ABOUT THIS TASK ▸
Repeat exactly the stretch of lines that starts with the one containing "How do I perform: Click the UK" and ends with the last line of the material. Leave out pictures.

DATA SHOWN ▸

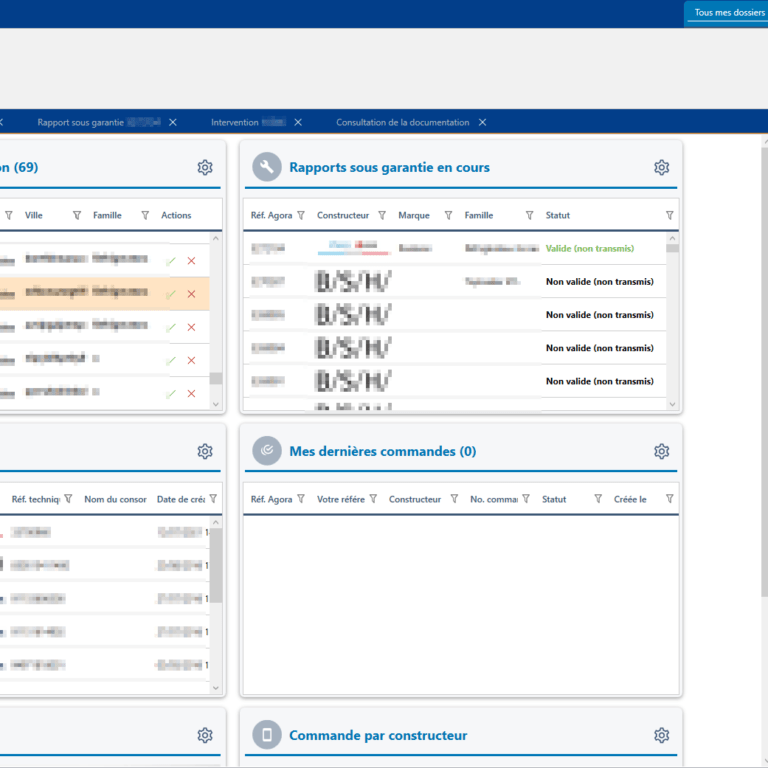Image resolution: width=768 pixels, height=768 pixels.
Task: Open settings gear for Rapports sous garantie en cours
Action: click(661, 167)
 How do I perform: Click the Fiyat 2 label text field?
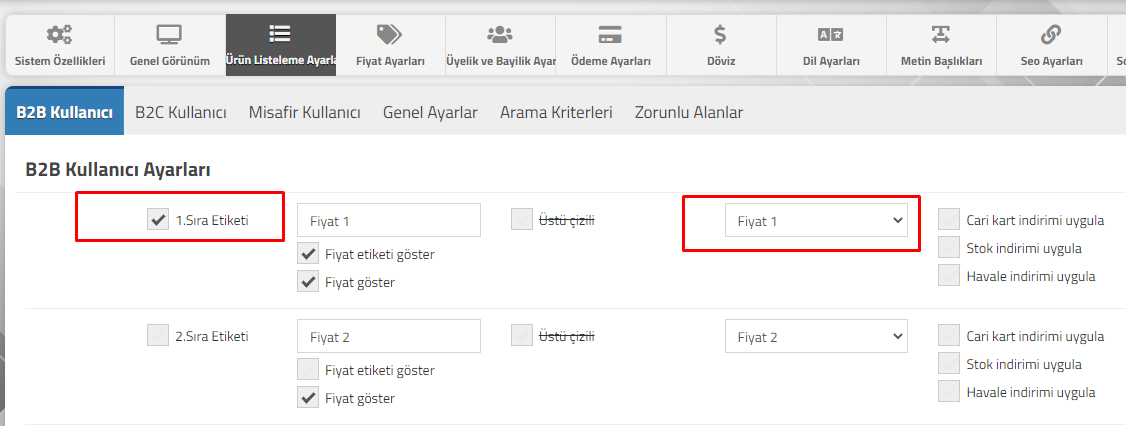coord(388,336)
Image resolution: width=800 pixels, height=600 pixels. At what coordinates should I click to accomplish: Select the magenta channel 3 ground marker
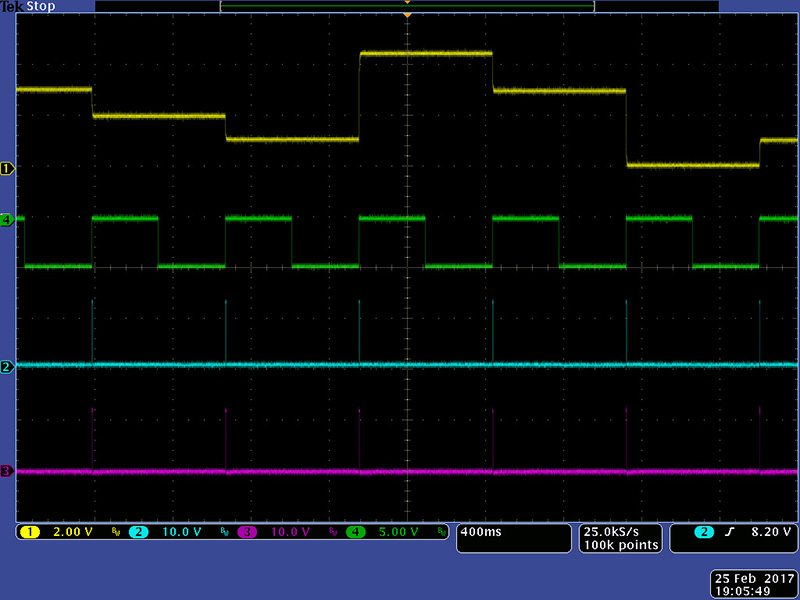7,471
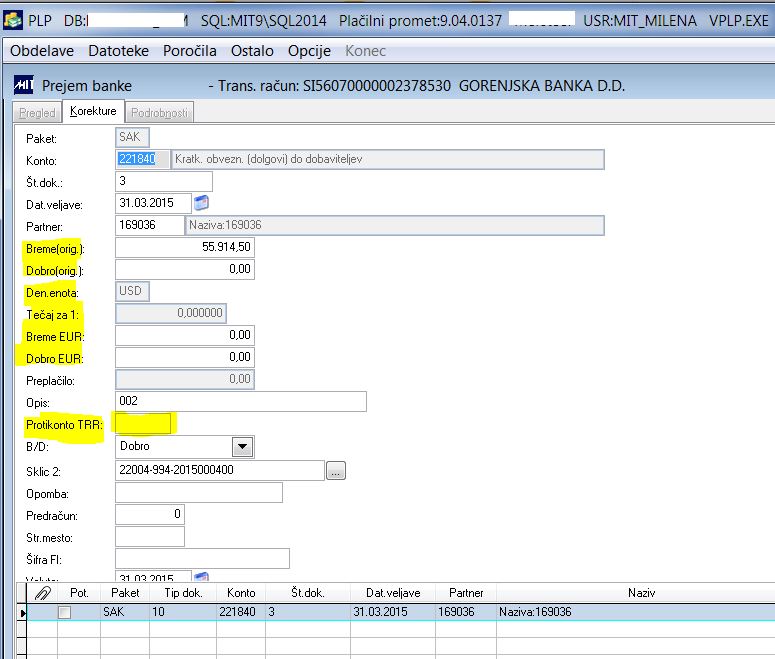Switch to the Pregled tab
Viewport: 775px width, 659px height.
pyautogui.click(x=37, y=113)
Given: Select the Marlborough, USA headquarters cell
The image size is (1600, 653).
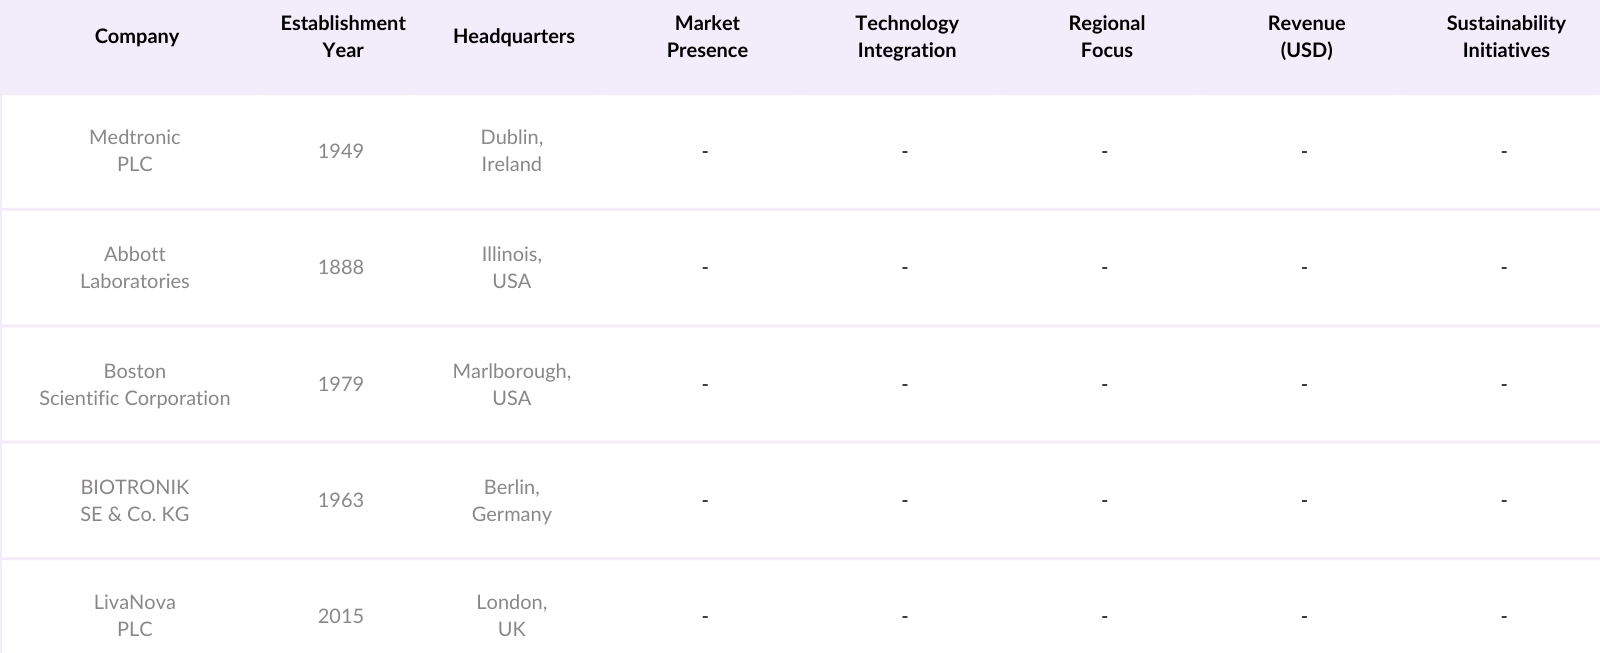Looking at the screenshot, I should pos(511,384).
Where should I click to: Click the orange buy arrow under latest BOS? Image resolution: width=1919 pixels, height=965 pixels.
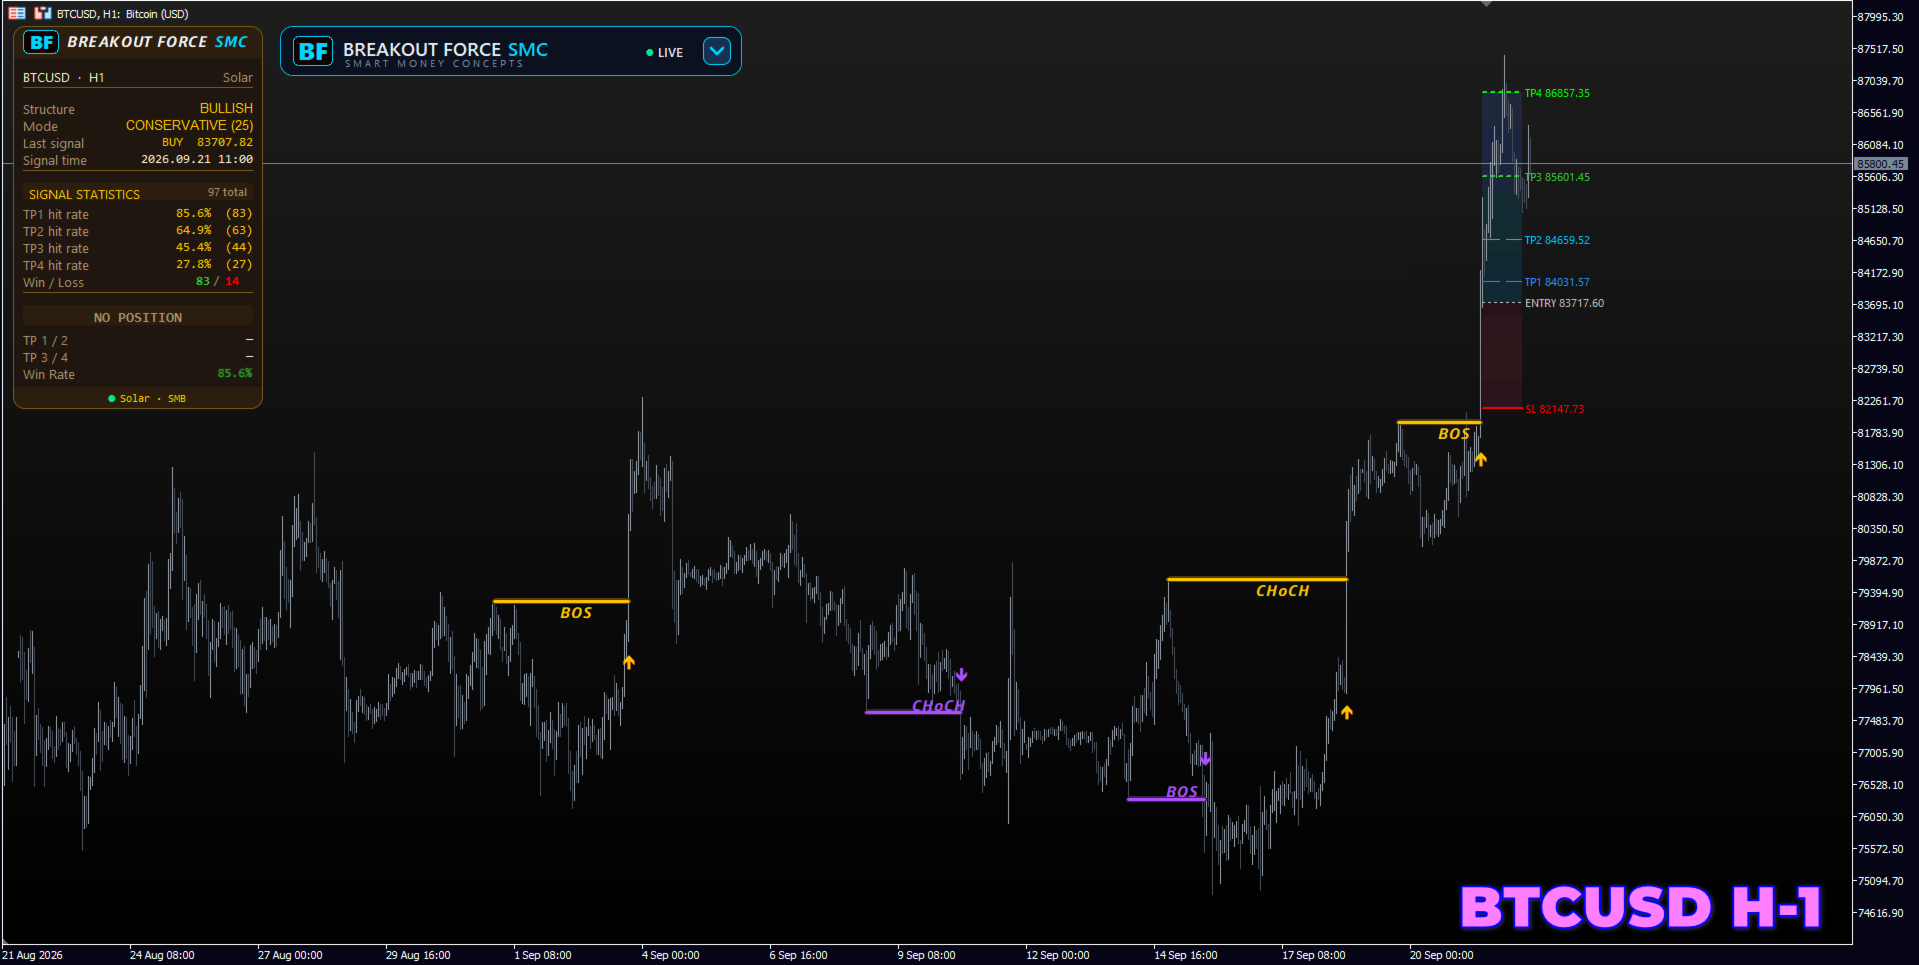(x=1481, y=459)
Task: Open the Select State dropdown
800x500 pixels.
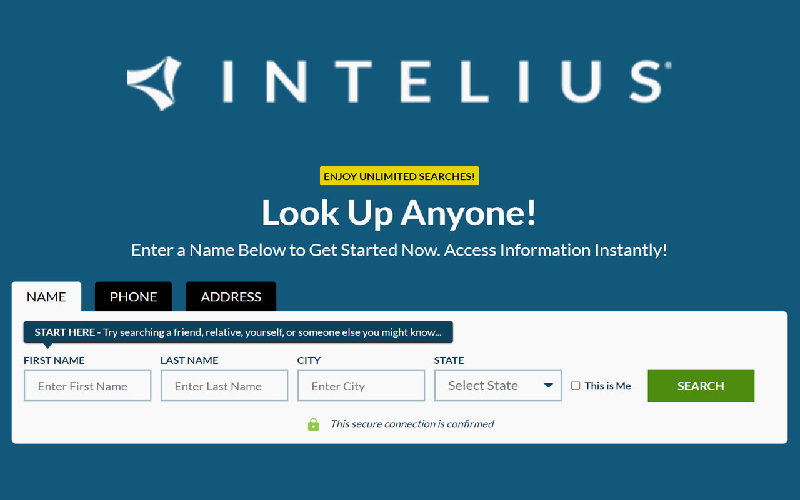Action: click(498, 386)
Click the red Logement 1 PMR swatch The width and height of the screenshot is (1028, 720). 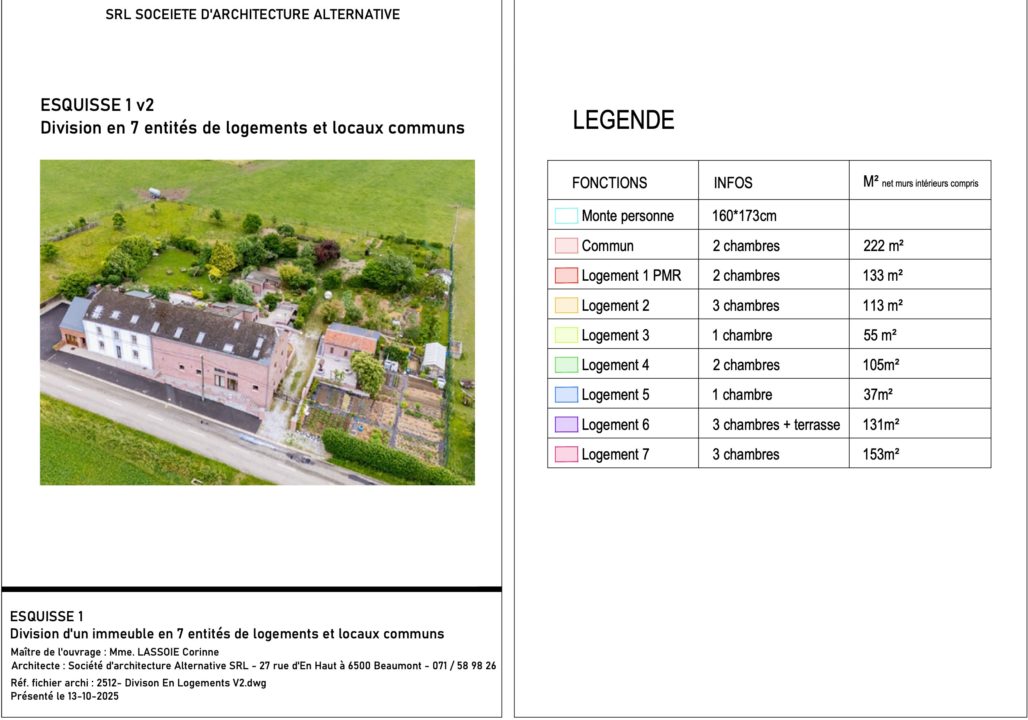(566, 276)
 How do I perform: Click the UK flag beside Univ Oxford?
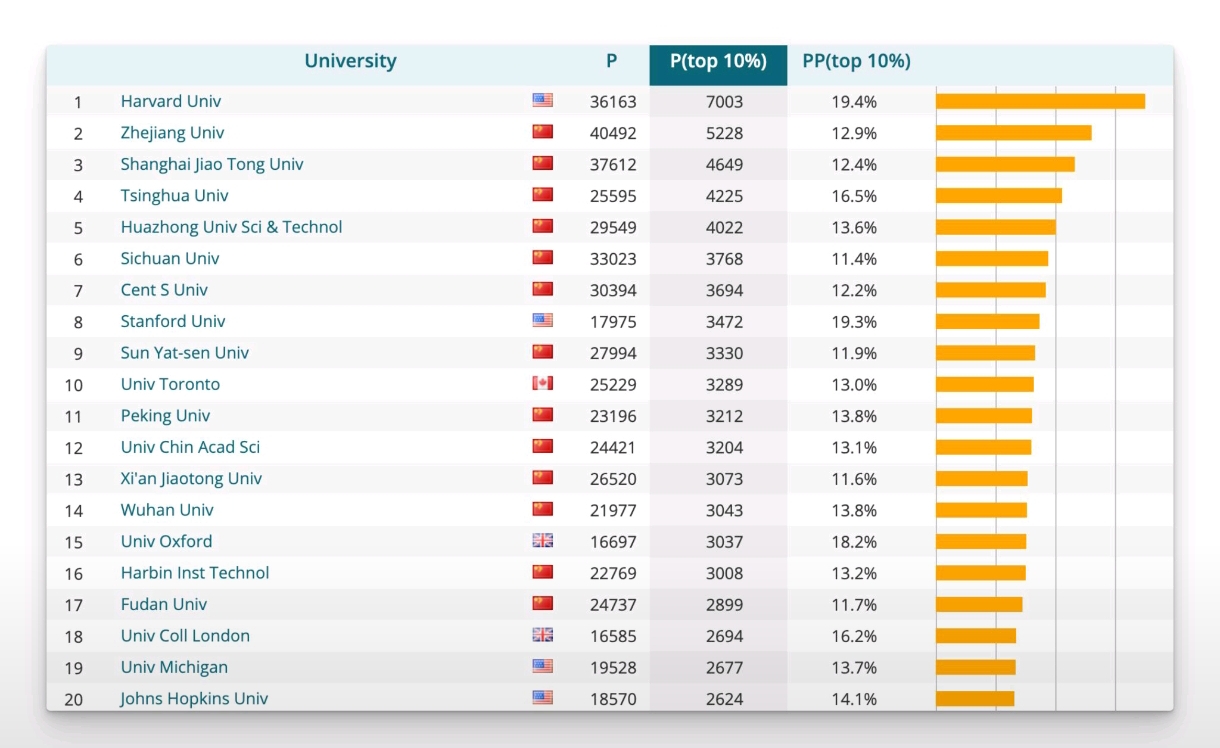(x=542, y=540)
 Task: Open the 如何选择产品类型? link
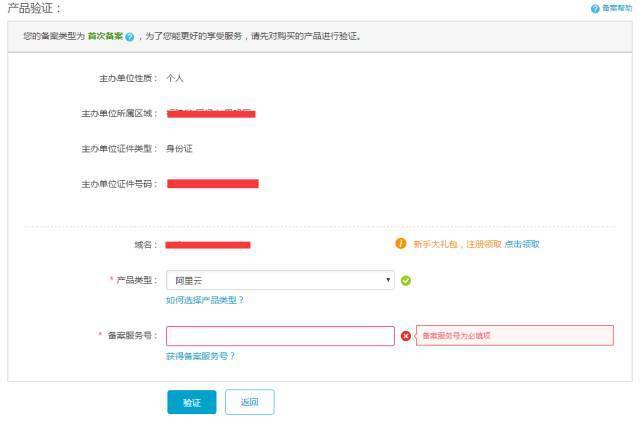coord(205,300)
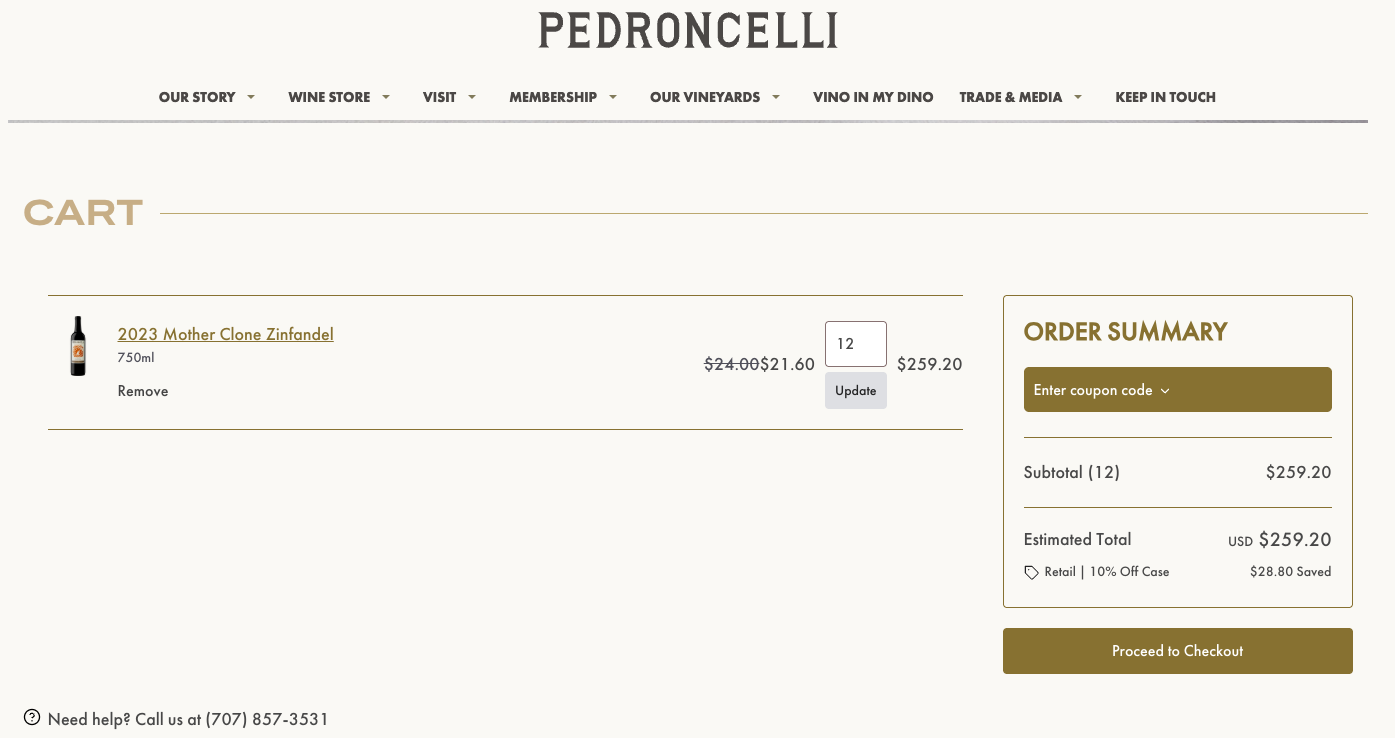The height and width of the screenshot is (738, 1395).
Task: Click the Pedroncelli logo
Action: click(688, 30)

RESULT ▸
 How do I perform: Click the UK flag beside Univ Oxford?
(x=542, y=540)
 Task: Open the 如何选择产品类型? link
coord(205,300)
The height and width of the screenshot is (738, 1395).
Task: Click the Pedroncelli logo
Action: click(688, 30)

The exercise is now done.